[Saved data entries]

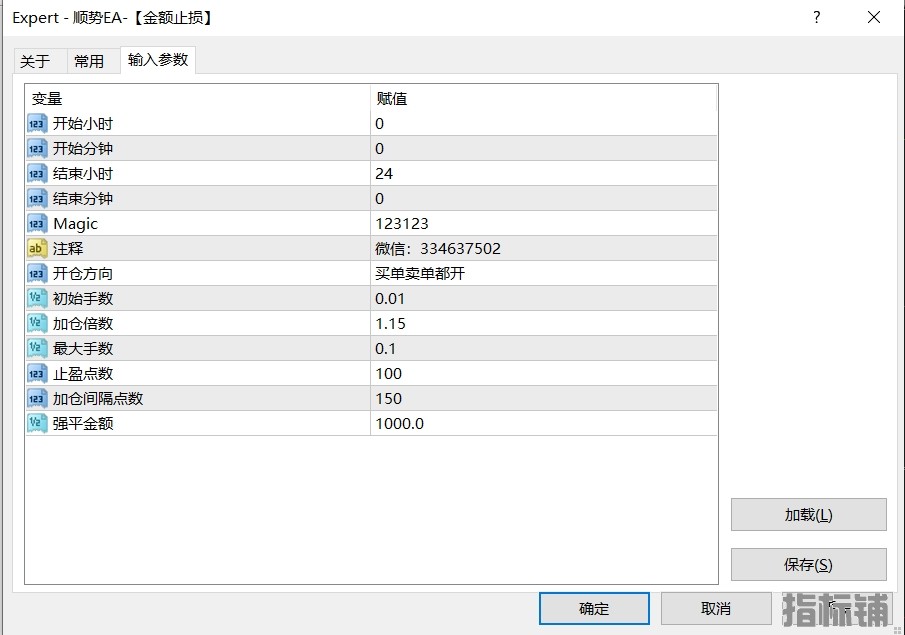Edit the 加仓间隔点数 value 150
This screenshot has height=635, width=905.
(x=543, y=399)
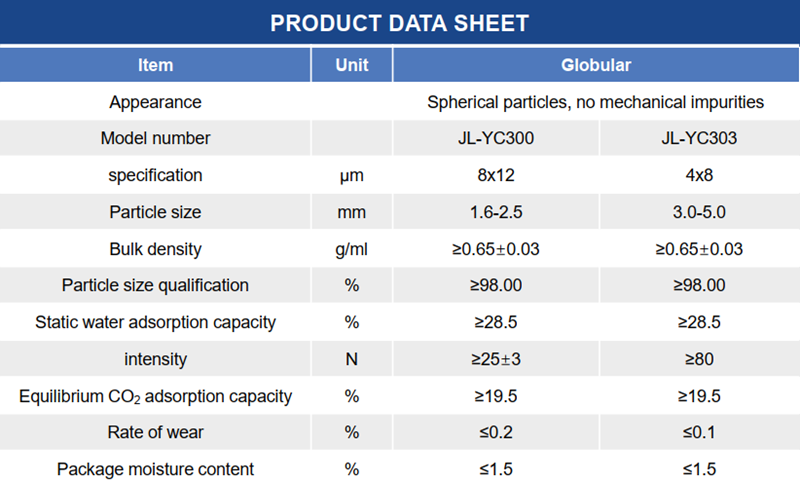This screenshot has width=800, height=484.
Task: Select the JL-YC300 model number cell
Action: tap(496, 139)
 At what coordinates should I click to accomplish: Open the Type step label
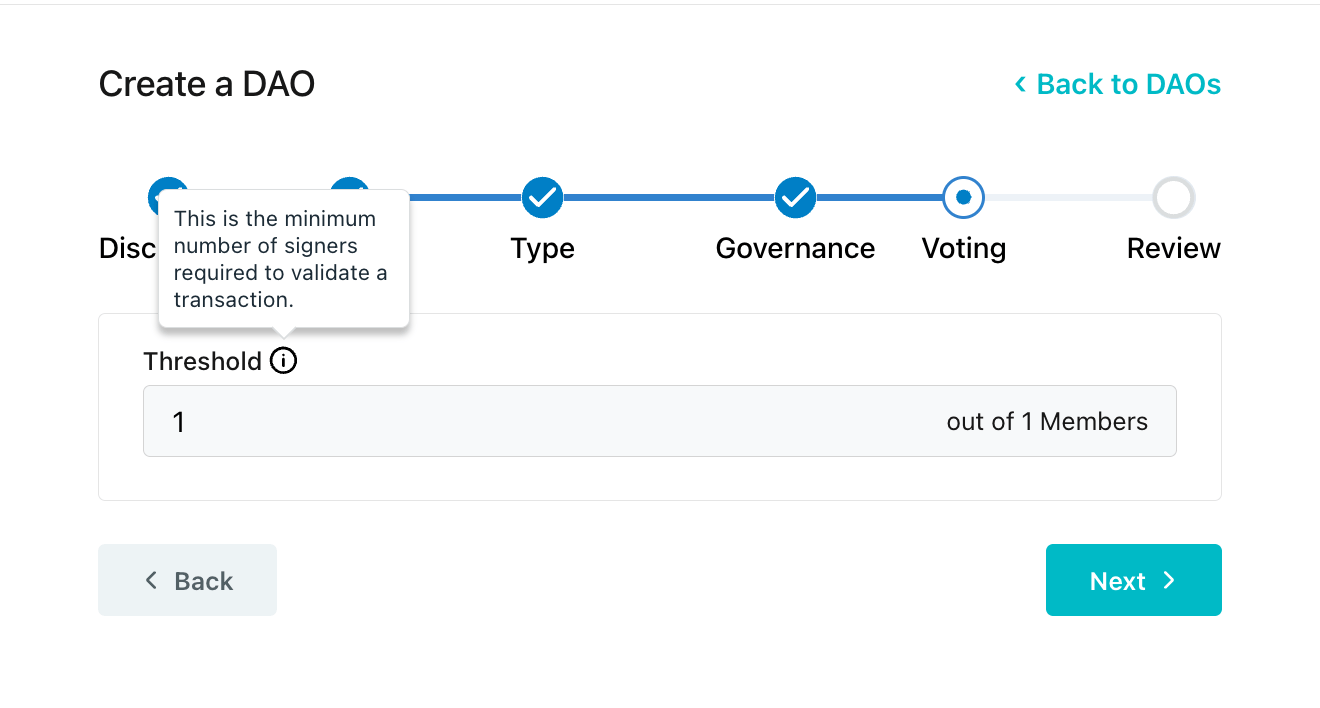(543, 248)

TASK GOAL
Exactly the lines from the one that contains "At what coordinates" through the last line of the records should be set down, and the pictures should be dropped.

TASK OUTPUT
 At what coordinates should I click to accomplish: Open the Type step label
(543, 248)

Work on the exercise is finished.